Adding Custom Labels on Box Plots - ggplot Tutorial 9
Suppose you just created a beautiful box plot in the R programming language, but now you want to add the mean, the median, or some other statistic to each of your box plots. How do you do it? This post will show you how!
Getting Started
As with all of the previous posts, we're going to start by pulling the tidyverse package into our workspace and creating a basic box plot that looks something like this. Keep in mind that this post assumes you are already familiar with how to create a basic box plot. If this is completely new to you, don't fear. I have a previous tutorial that explains all of the basics!
library(tidyverse)
mtcars$cyl <- as.factor(mtcars$cyl)
ggplot(data = mtcars, aes(x = mpg, y = cyl))+
geom_boxplot(show.legend = TRUE)
mtcars$cyl <- as.factor(mtcars$cyl)
Adding the Labels
Adding in the custom labels is a two-part process. In the first step, we have to define a function that tells R what type of information we want to include and where to place the label. In the second part, we will actually add the label onto the existing ggplot canvas.

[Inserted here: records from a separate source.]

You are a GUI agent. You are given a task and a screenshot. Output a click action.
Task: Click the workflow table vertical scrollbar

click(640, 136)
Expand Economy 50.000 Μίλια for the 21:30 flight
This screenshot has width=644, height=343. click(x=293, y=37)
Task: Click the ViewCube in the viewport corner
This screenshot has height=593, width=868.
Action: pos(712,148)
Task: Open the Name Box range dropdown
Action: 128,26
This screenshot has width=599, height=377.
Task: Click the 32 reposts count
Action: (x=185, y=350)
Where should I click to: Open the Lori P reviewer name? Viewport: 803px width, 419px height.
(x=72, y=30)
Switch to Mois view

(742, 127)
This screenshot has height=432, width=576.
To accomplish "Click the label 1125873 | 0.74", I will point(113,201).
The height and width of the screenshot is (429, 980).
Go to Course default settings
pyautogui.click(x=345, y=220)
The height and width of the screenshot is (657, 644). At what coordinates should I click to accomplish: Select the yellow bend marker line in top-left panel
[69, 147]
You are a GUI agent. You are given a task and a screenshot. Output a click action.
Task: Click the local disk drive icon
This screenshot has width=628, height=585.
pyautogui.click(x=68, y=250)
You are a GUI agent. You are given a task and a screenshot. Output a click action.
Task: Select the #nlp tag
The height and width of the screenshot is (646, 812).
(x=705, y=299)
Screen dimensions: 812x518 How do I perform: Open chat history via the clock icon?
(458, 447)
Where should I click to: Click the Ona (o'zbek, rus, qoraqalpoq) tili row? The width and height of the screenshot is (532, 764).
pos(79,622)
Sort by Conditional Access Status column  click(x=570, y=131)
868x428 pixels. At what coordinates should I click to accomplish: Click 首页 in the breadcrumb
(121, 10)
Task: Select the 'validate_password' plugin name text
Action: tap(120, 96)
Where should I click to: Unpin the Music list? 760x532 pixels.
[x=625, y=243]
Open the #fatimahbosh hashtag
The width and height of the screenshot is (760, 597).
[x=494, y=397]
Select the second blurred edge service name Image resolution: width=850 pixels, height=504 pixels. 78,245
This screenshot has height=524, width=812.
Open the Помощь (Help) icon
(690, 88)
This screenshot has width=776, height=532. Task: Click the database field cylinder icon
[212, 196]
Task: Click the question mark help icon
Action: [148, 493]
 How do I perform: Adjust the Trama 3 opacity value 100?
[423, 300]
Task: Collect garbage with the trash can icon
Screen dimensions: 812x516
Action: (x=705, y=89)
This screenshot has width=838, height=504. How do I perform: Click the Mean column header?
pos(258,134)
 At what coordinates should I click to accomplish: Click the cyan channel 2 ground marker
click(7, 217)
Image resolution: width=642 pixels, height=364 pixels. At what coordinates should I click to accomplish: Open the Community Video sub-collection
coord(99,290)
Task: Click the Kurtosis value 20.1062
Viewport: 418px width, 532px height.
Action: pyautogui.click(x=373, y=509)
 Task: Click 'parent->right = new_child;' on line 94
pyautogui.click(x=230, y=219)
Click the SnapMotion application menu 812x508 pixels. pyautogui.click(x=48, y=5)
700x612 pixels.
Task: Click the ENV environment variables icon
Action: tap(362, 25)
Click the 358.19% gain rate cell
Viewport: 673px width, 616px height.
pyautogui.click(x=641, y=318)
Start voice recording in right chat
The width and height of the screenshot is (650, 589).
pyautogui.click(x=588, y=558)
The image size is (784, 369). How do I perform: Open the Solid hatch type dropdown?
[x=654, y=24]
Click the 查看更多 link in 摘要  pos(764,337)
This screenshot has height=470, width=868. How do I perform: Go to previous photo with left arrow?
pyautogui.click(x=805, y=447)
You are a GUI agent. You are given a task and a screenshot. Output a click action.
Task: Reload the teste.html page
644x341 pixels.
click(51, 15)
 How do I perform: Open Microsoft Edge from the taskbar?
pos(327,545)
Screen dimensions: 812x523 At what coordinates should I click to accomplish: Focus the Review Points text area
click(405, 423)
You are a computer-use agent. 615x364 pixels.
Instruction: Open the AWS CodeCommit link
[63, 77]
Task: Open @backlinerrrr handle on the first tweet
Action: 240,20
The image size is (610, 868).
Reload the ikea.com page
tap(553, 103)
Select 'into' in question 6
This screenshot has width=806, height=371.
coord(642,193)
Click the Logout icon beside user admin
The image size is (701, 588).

Step 1 - Create the Function
The first step to add a custom label is to create the function. This function tells R what type of statistical calculations it needs to perform and what needs to be included on the box plot. I know this code can seem a little bit confusing, so let's break it down line by line.
Line 1 simply defines a variable and assigns a function to that variable. We pass in X, which is a placeholder of values that the function will accept, and then we open the curly braces to begin typing the content of the function.
Line 2 states that we will create a data frame.
Line 3 specifies the y-coordinate where we will place the function output. In this specific example, I'm setting y to the max of x minus 5. So, if the maximum number of miles per gallon for the 8-cylinder car was 20, this would place the label at the y position of 15. If the max number of miles per gallon for the 6-cylinder box plot was 30, then the label would be placed at 25.
Line 4 creates a label from two specific variables. The first variable inside of the quotation marks is simply pure text. Whatever we place here will print directly on the screen. In this example, I'm using mean. I then place a comma and enter the statistical function that I want R to perform. In this example, I'm doing a simple mean of the average miles per gallon for each of the different box plots.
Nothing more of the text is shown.